Czasoprzestrzenna szczelina, oddzielająca świat ludzi od Doliny Łez i Wulkanu Zniszczenia została rozdęta częścią sił shinobi, którzy lśnili białym słodkim światłem w całkowitej ciemności. Dolina Łez była, zgodnie z przytoczeniami, bezdenną nicością otaczającą wymiar Wulkanu Zniszczenia niczym bańka, w której wnętrze można było spojrzeć niczym przez starodawną lunetę. Była to rzeczywistość, gdzie zmysły mogły równie dobrze nie istnieć, a przytłaczająca pustka powodowała rozpacz. Oczy wielu shinobi mimowolnie wypełniły łzy, kiedy tak tkwili zawieszeni na niewyczuwalnej płaszczyźnie.
Naruto mimo to, skąpany w szkarłatno-złotym płomieniu łączonych sił swoich i Ognistego Cesarza, ciągnął przed siebie ku piekielnemu centrum, próbując za poradą bóstwa łączyć obecnych shinobi z Wulkanem Zniszczenia. Presja czasu i niepokój nawarstwiał frustrację blondyna, a kiedy okrzykiem próbował nieco jej z siebie wyrzucić, żaden dźwięk nie wydobył się z jego gardła, a nawet jeśli, nie miał prawa bytu.
Nagle ktoś pociągnął go z powrotem ku wyjściu do świata żywych, choć było to ostatnie miejsce, gdzie chciał teraz być. Kiedy grawitacja i szara rzeczywistość przed Doliną Łez, która w porównaniu była szokująco barwna, uderzyły blondyna, zauważył, że Mikohidori Uzumaki osobiście go tu zaciągnęła.
Jej jasne łuki brwiowe były ściągnięte, a dłoń bardzo mocno zaciśnięta wokół kryształu miecza.
- Nie przejdziemy tak łatwo. – warknęła, patrząc zaciekle w stronę szczeliny, po czym odrzuciła głowę do tyłu, by spojrzeć na zaalarmowane Pokolenia i zdezorientowane zastępy shinobi. – To bariera Jashin! – syknęła.
- Jashin-sama rozstawił barierę? – zapytała Sayuri zdezorientowana. – Dolina Łez nigdy nie była barierą nie do przejścia!
- Mikohidori-chan, jak to zdjąć? – zapytał Hokaru z pospiechem w głosie. Każda chwila była na wagę życia. Druga Sukcesorka spojrzała najpierw w błękitne oczy Uzumaki, a potem z powrotem w stronę niedosięgłego piekielnego lądu. – Stworzył tą barierę dla mnie, dawno temu. Nigdy nie zdradził mi jednak jak ją utworzyć czy niwelować. Jashin musiał powiedzieć o niej Shinzenowi, albo ten sam się dowiedział.
- Co to za bariera? – zapytał Naruto, mogąc wreszcie odnaleźć głos. Kobieta spojrzała na niego zaalarmowana.
- Jest jak lustro, które izoluje jedną ze stron. My, którzy nadchodzimy możemy zobaczyć co się dzieje na Wulkanie Zniszczenia. Ci jednak, którzy są po drugiej stronie nie mają pojęcia co się dzieje poza jego granicami.
- Hinata nie wie, że tu jesteśmy. – syknął Kiba, po usłyszeniu każdego słowa.
- Nie, nie wie... Shinzen odrobił pracę domową. – warknęła Mikohidori ledwie panując nad swoją narastającą paniką i frustracją. – Każda Ostatnia Próba wyglądała tak samo. Musiał przeanalizować każdy jej aspekt, żeby ominąć wszelkie przeszkody. Jedną z nich jesteśmy my. A wszystko to przez Jashin...

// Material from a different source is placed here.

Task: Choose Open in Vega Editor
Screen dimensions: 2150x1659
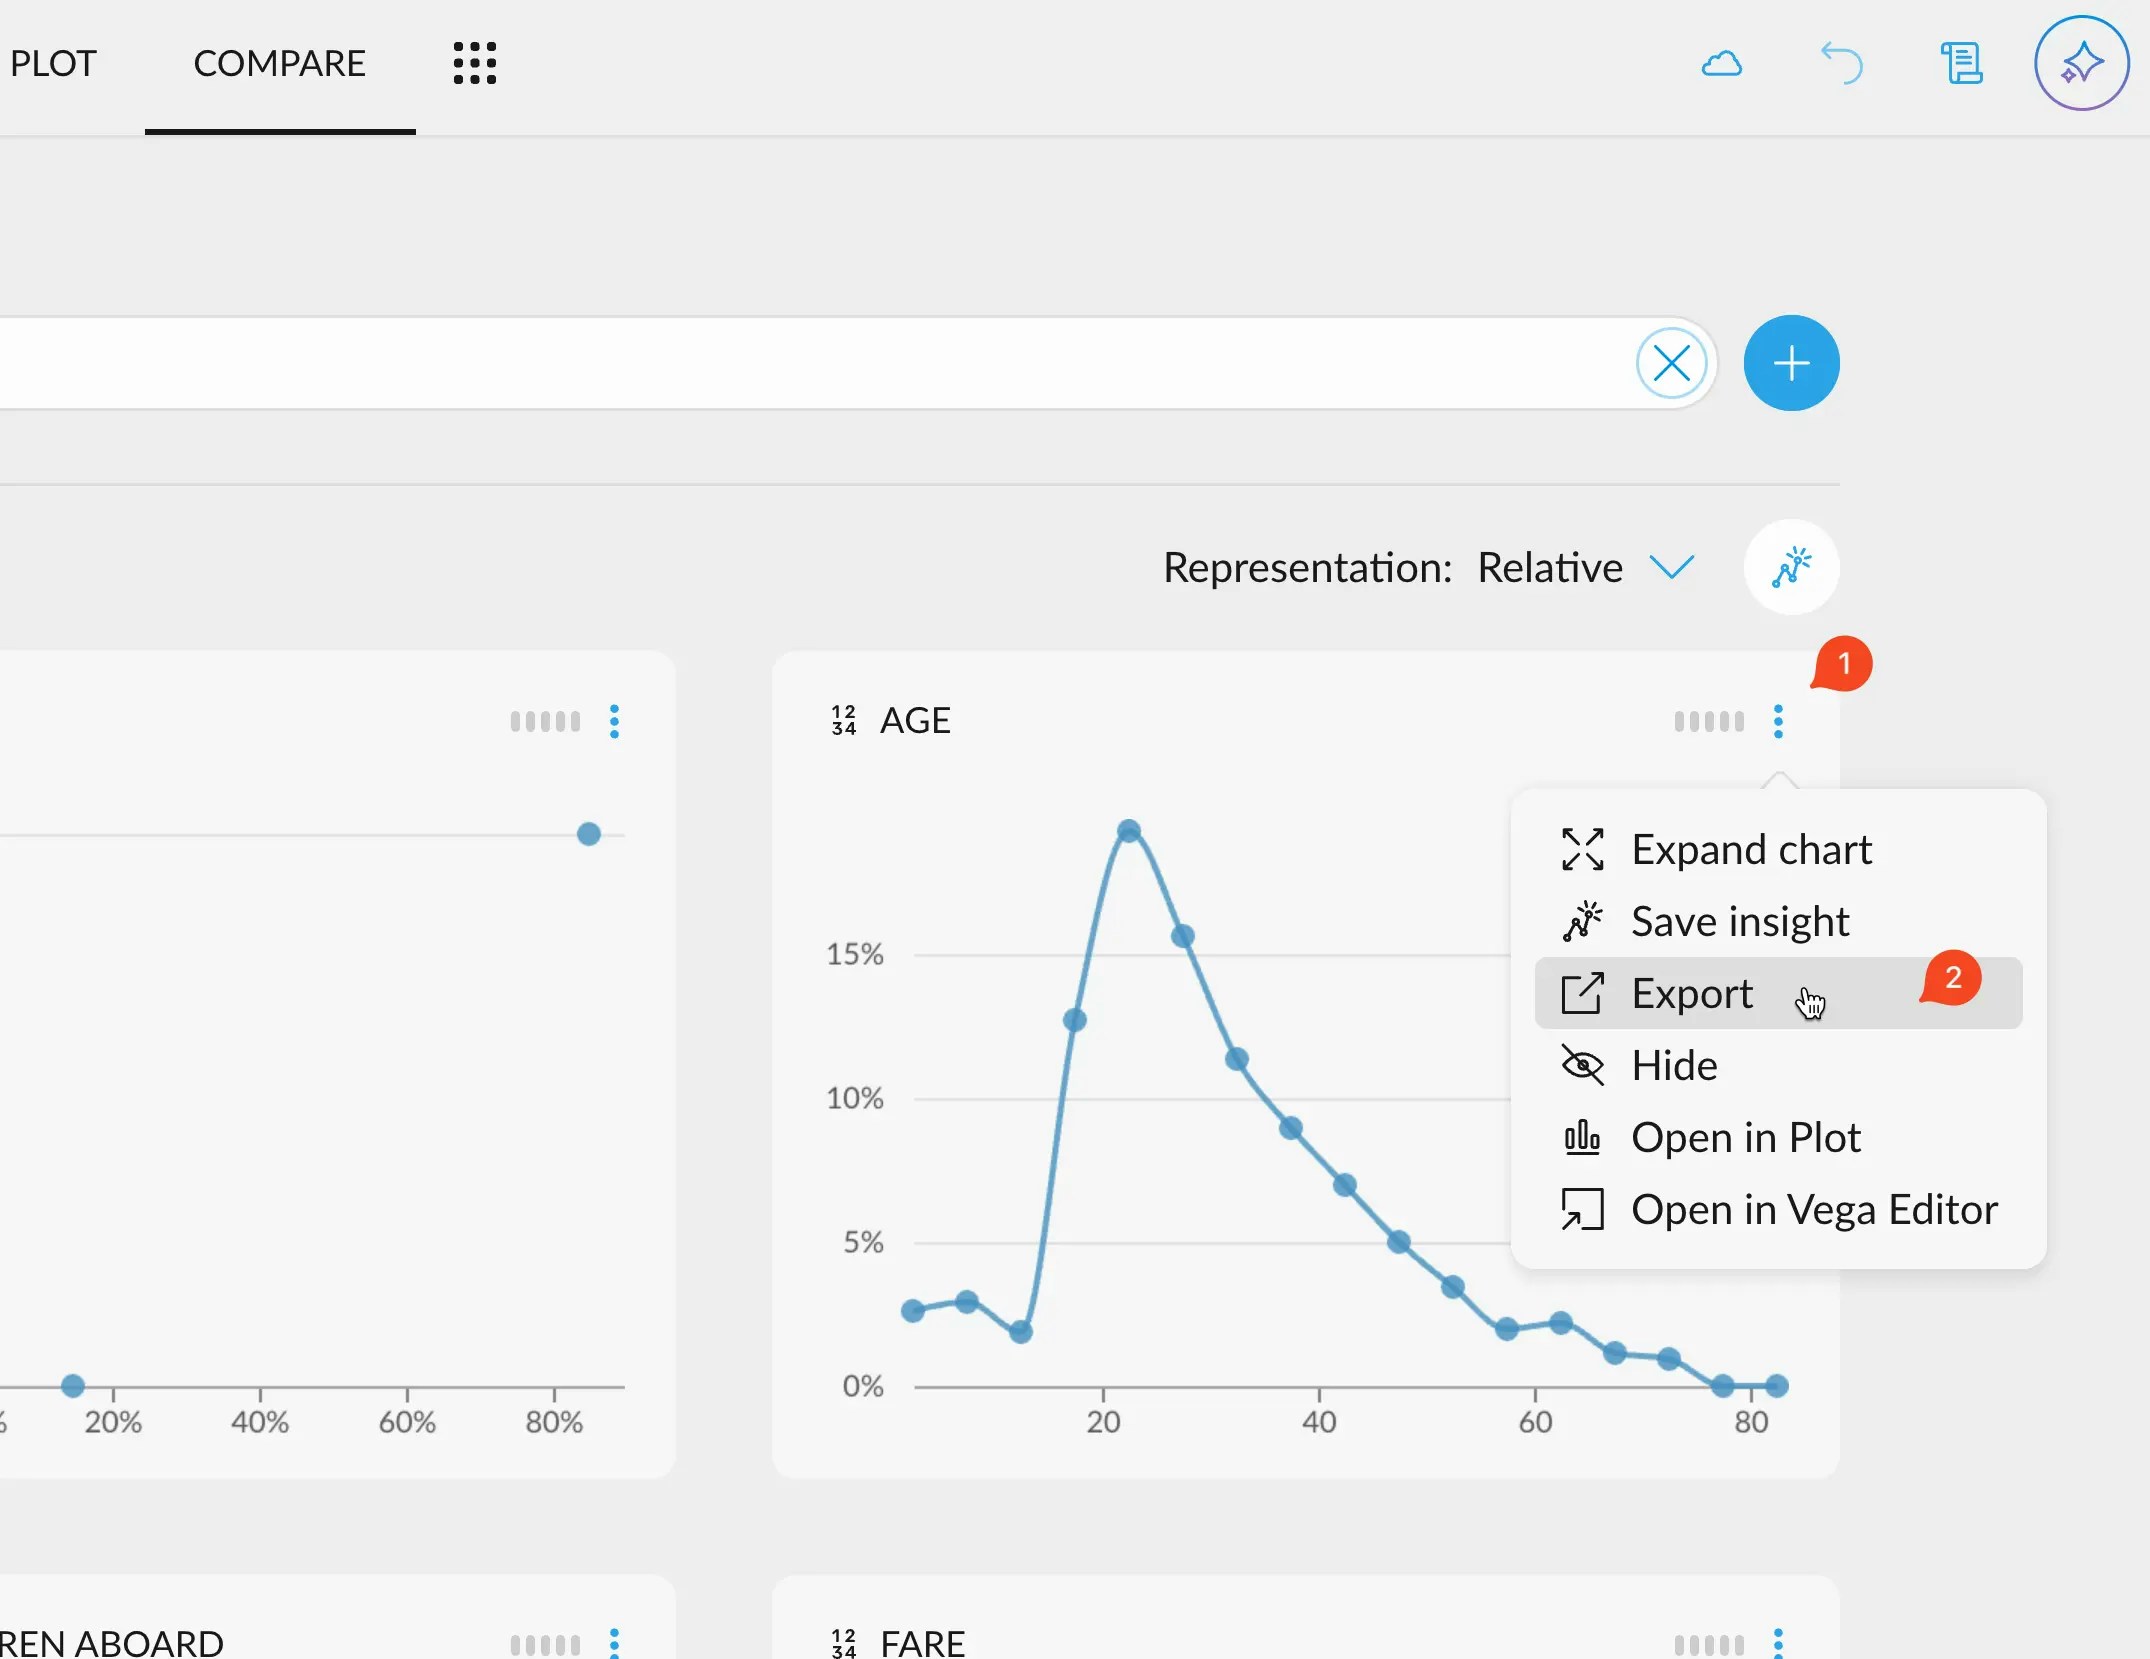Action: 1813,1209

Wysoki mężczyzna o długich czarnych lśniących włosach i jasnoszarych oczach błyszczących niczym gwiazdy przykląkł przed jasnozłotą królową i przyłożył z czułością męża dłoń do jej policzka. Jej jasnoniebieskie oczy jak wiosenne niebo o świcie były puste. Wpatrywały się daleko ponad jego czubek głowy, tam gdzie jeszcze do niedawna skały opływały życiem i wodą. Rozpacz zgasiła jej szczere serce, a szał wyjałowił oazę boskich sług przez zamknięcie Kazeko Koubai w krysztale.
- Nie odnajdą Cię, moja królowo. – szepnął ciepłym głosem Jashin i z kłującą miłością ucałował jej odzianą w złoto dłoń. – Ofiaruję Tobie i tej świętej górze ochronę przed oczami tych, którzy Ci grożą.